_Problem description_. Verbatim transcription with images omitted: return the entries below in full.

── Material for this exercise ──

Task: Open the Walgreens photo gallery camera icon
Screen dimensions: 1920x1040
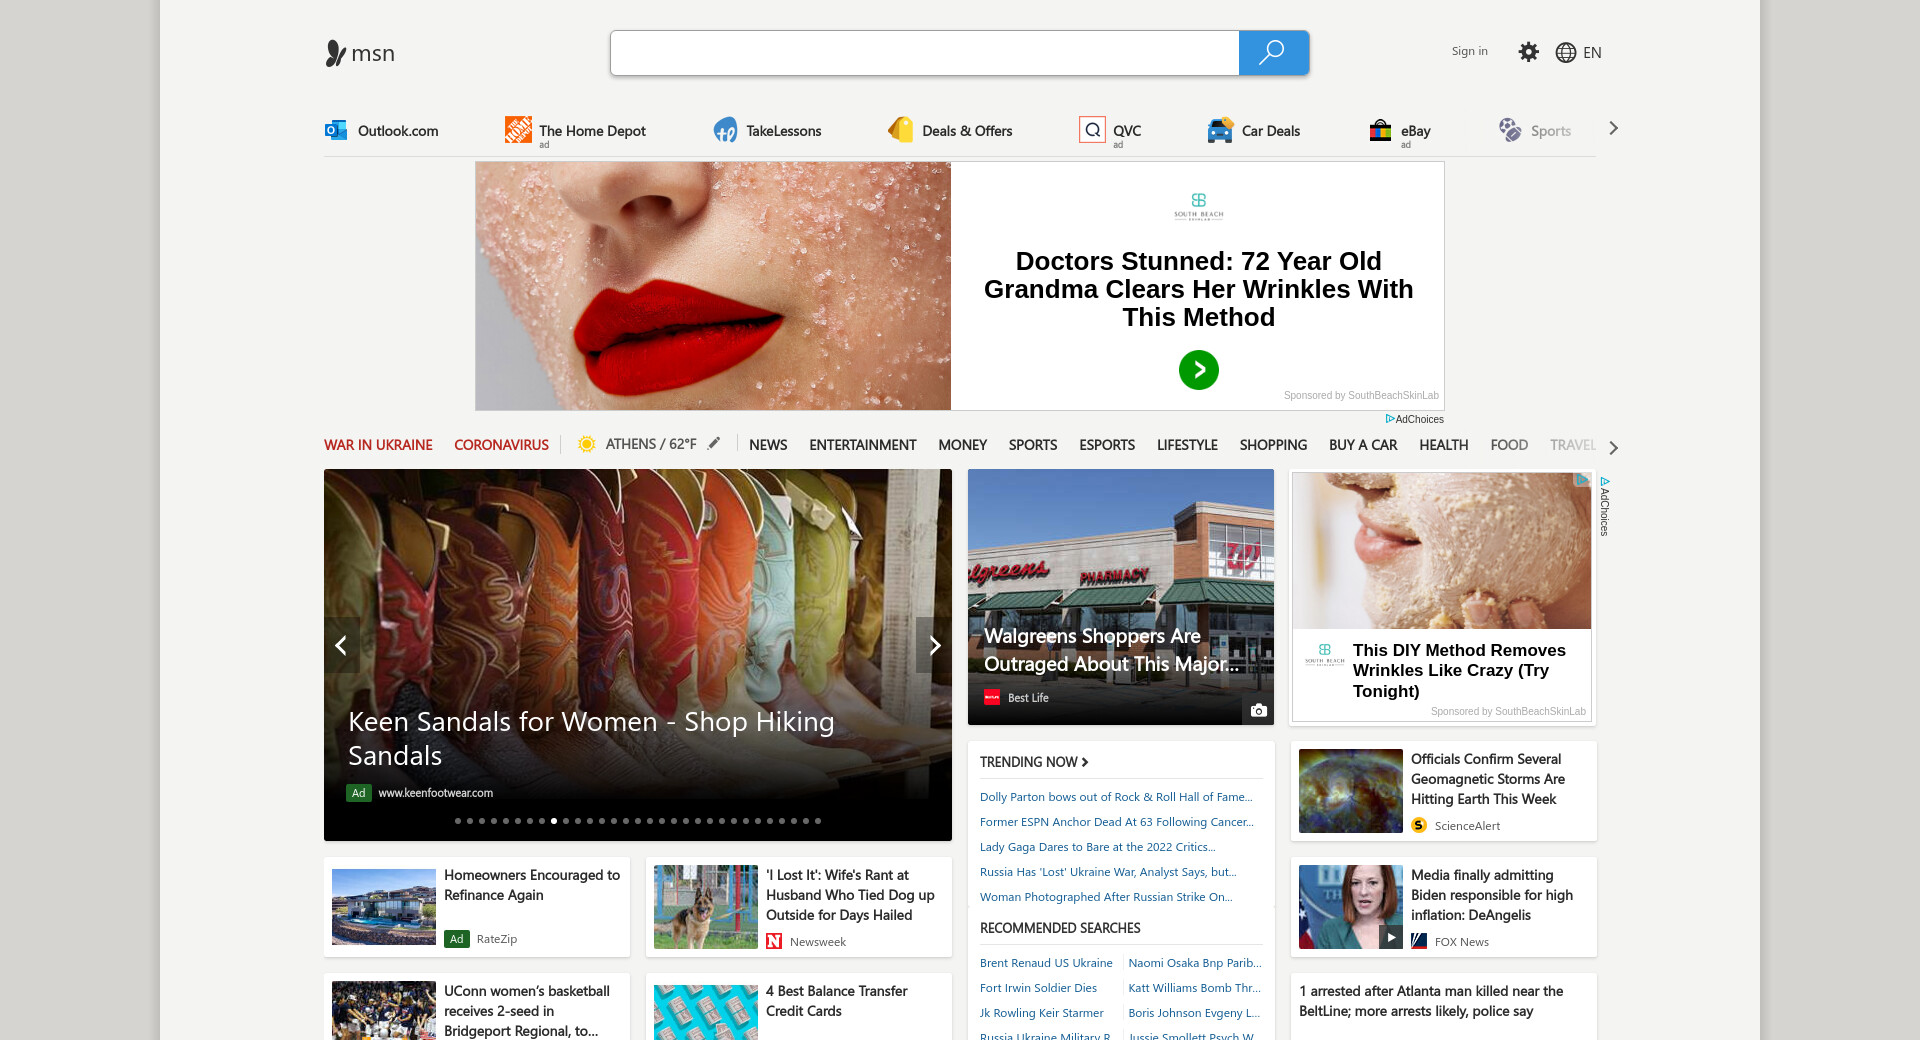Action: point(1258,710)

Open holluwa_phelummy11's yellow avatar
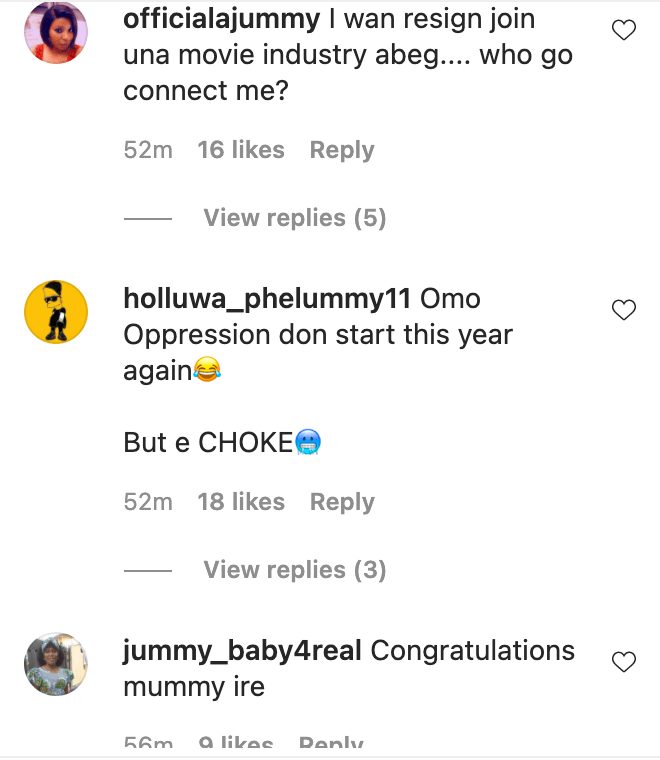point(56,312)
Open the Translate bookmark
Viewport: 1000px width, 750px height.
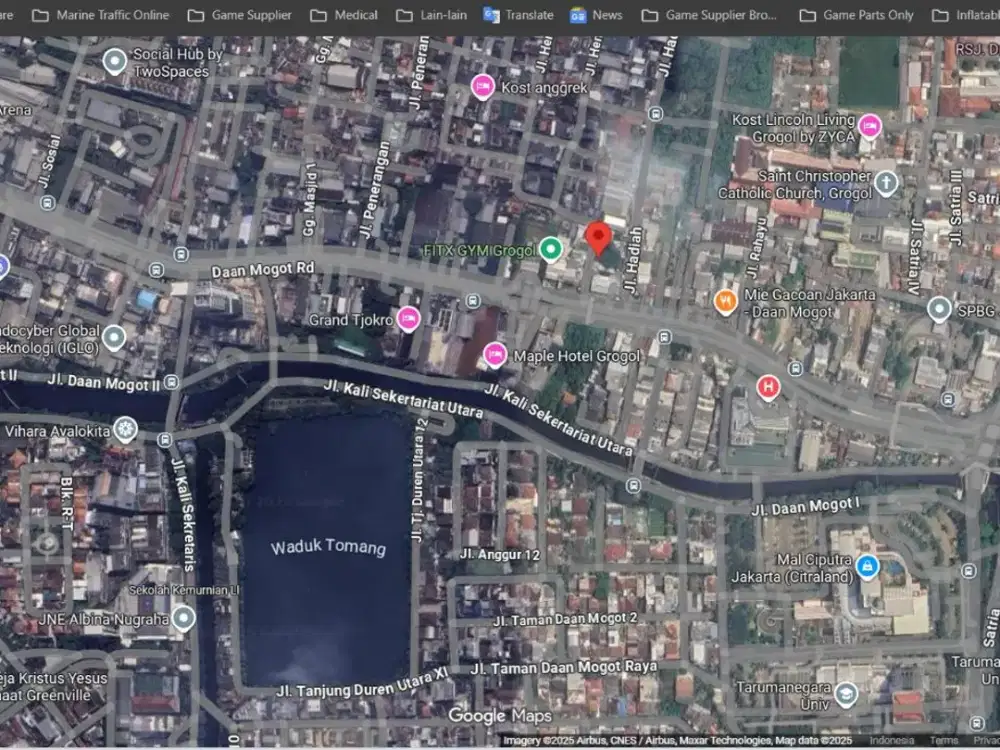pyautogui.click(x=518, y=15)
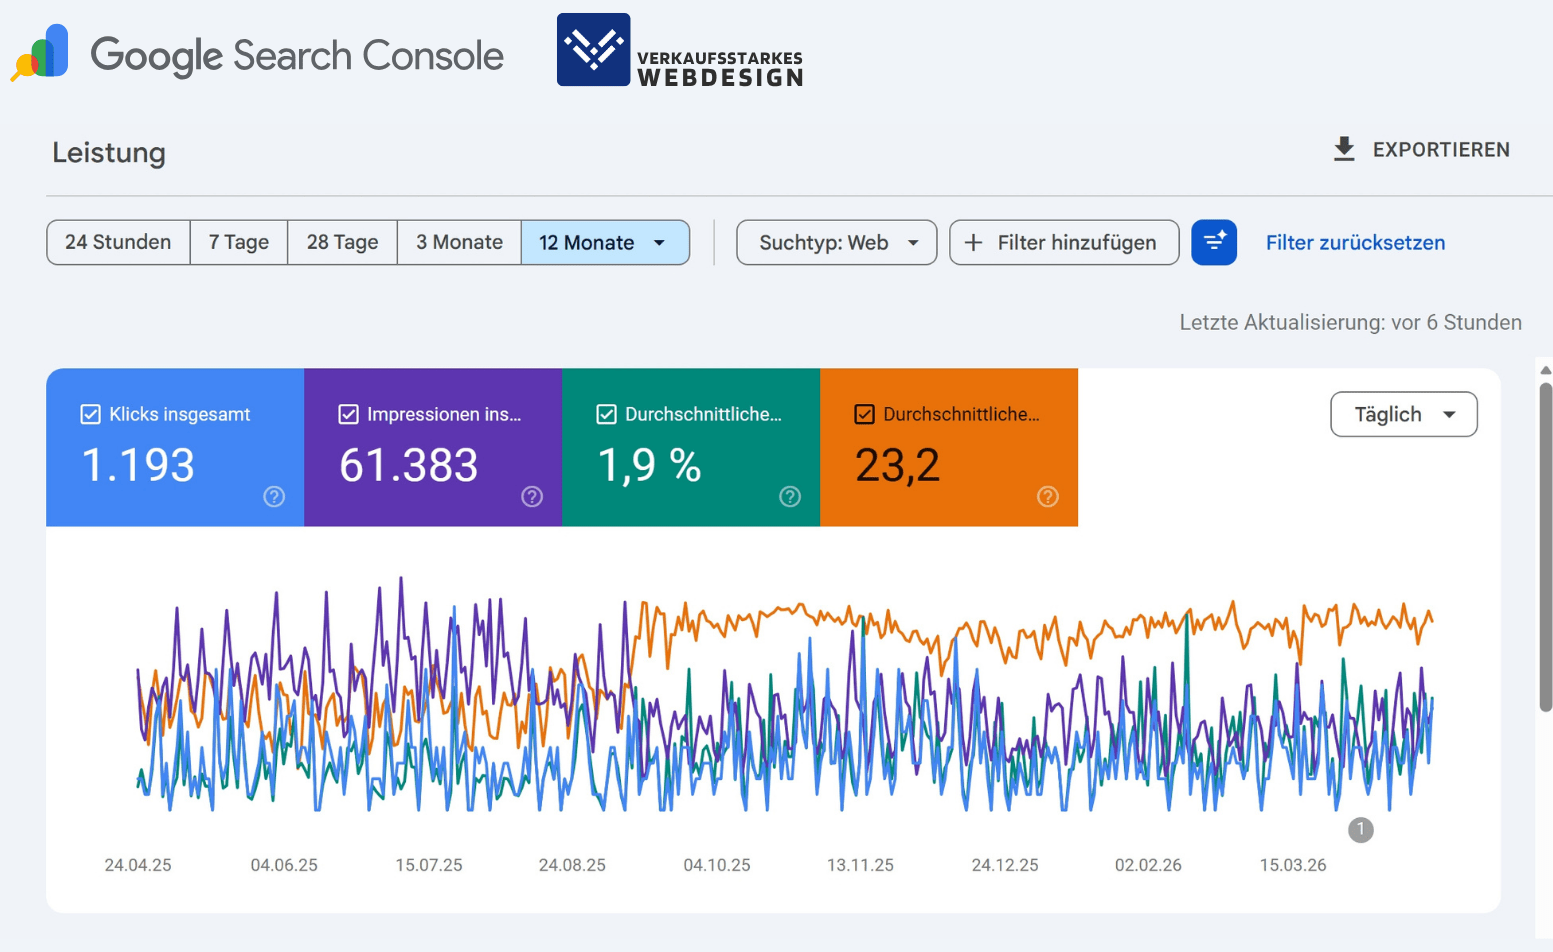Viewport: 1553px width, 952px height.
Task: Click the help icon on the orange position card
Action: tap(1047, 496)
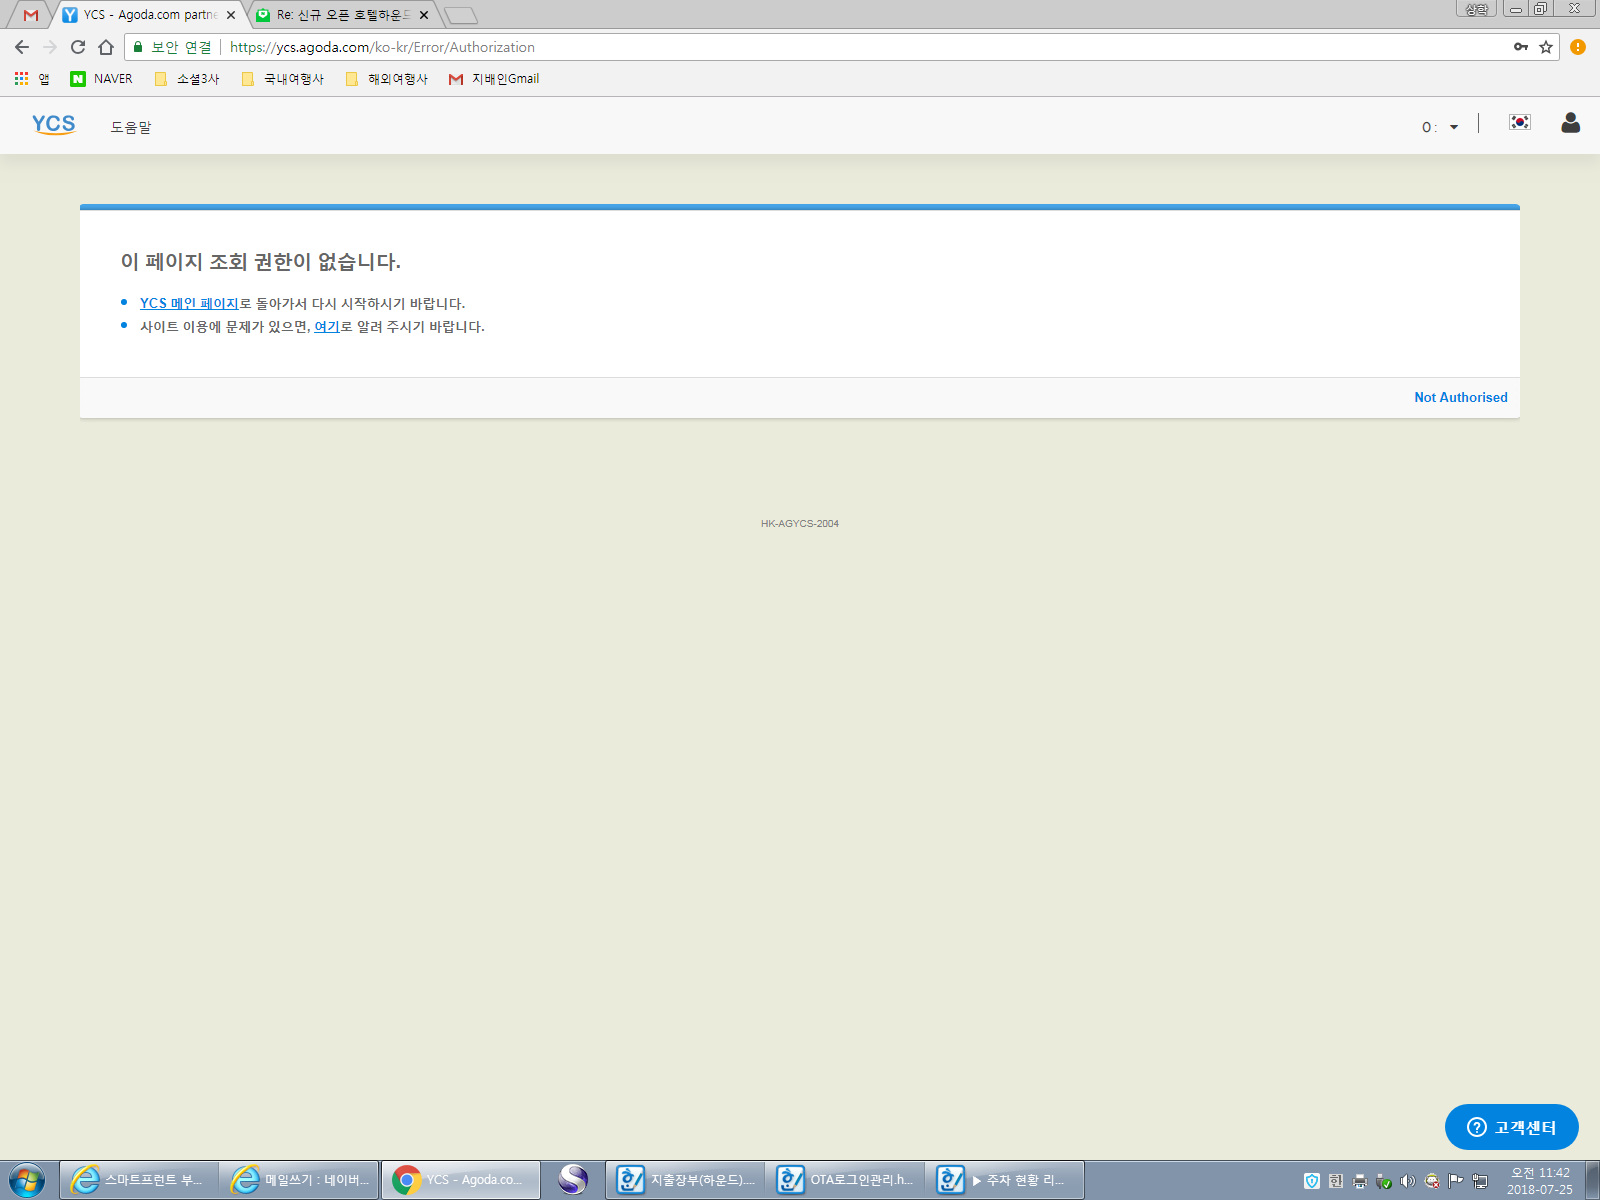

───

_Output below_.
Task: Open the Walgreens photo gallery camera icon
Screen dimensions: 1920x1040
Action: point(1258,710)

Open holluwa_phelummy11's yellow avatar
point(56,312)
Open the Translate bookmark
Viewport: 1000px width, 750px height.
pyautogui.click(x=518, y=15)
Viewport: 1553px width, 952px height.
Task: Click the help icon on the orange position card
Action: tap(1047, 496)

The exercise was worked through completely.